For those businesses, a loan debt is a cash drain that makes it harder for the business to succeed and is typically secured by a personal guarantee and collateral on the part of the entrepreneur who takes the loan, which greatly increases the risk.
Small business administration loans, for example, are very conservative, they do require personal guarantees, and they usually want to cross-collateralize the loan against every other business and real estate the borrower owns, which means they are risking personal financial collapse for themselves and their family, and it will hurt their ability to obtain cash from any other source.
In other contexts, debt is the cheapest financing you can get. If a going concern can get a loan based on inventory or receivables, that is money at 6-8 percent annual interest that stands out for a month or two when needed, as opposed to an equity investor who is hoping for 100% return year after year.
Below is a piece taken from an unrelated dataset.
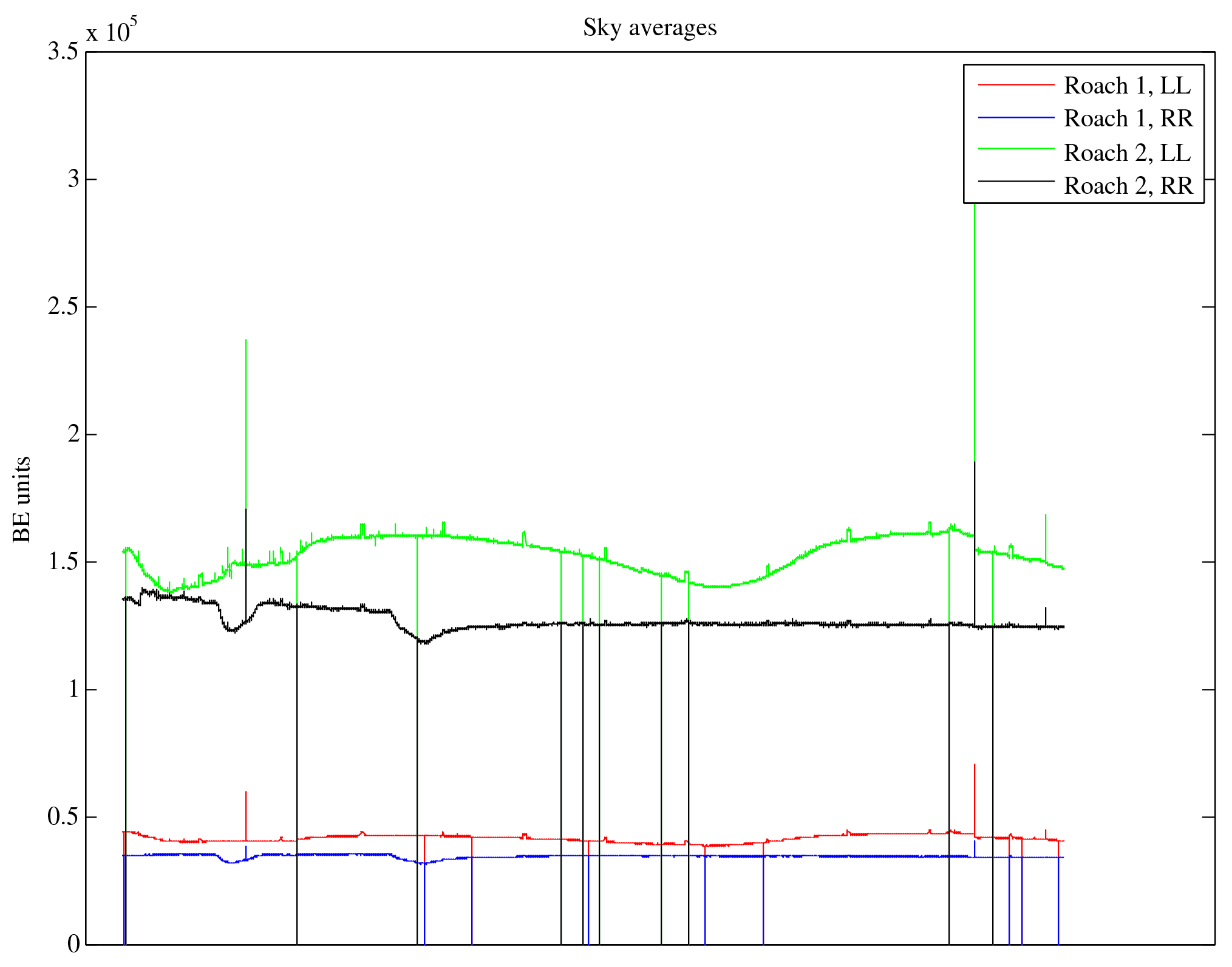
Task: Click the black line sample in legend
Action: point(1016,181)
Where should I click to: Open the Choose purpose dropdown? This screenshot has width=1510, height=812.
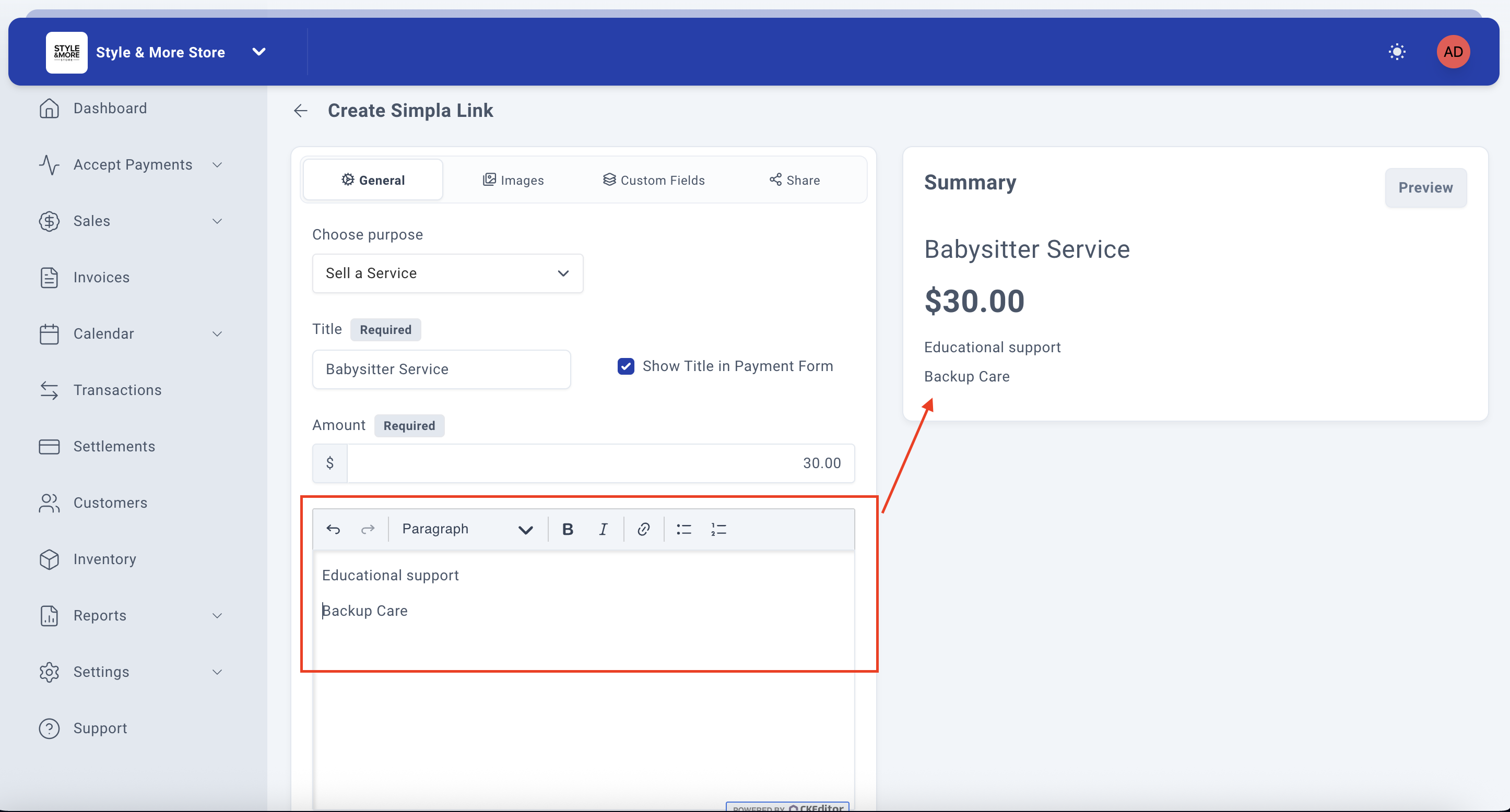[447, 273]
If you are doing a more conventional business such as real estate development, or building out a supermarket, you are a lot better with debt financing than equity financing. Instead of giving away 50% of the business for half a million dollars, you can borrow a million dollars and pay back $1.1 million in a couple years. If the company fails, you are the same either way, $0. If the company succeeds, you now have 100% of a $3.9 million business, say ($5M minus the $1.1m to pay back) instead of 50% of a $5 million business.
One of the biggest causes of business failure is being undercapitalized, it is hard to know how he can say otherwise. When you run out of cash you run out of cash, no matter how profitable your business, how well you are running it, or how much potential it has.
Cuban is right that people greatly underestimate the commitment, hard work, time, and cost of getting into business. If a loan is easy money it can facilitate bad decisions, and you have to pay back sooner or later. That’s true with equity financing or bootstrapping too, but in those cases you don’t have a bank after you.